[Opening Data extracts section]

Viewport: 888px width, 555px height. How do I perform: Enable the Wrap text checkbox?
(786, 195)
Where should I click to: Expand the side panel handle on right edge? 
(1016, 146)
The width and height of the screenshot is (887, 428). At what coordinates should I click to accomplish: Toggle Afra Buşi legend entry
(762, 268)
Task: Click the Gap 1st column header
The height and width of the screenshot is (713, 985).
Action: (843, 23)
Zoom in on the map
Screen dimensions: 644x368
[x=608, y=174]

[Closing Data extracts section]
[Opening Data extracts section]

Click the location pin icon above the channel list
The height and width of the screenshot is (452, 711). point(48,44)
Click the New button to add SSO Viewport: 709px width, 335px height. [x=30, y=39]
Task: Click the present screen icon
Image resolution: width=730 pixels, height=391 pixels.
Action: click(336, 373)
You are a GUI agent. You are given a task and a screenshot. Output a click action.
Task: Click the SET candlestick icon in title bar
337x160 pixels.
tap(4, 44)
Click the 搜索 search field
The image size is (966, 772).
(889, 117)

[Closing Data extracts section]

• **Exercise aim**
Above this instruction are the records; retype exactly the lines from the one containing "Click the location" up to and including the one containing "Task: Click the SET".

• **Task answer**
Click the location pin icon above the channel list
The height and width of the screenshot is (452, 711). point(48,44)
Click the New button to add SSO Viewport: 709px width, 335px height. [x=30, y=39]
Task: Click the present screen icon
Image resolution: width=730 pixels, height=391 pixels.
Action: click(336, 373)
You are a GUI agent. You are given a task and a screenshot. Output a click action.
Task: Click the SET candlestick icon in title bar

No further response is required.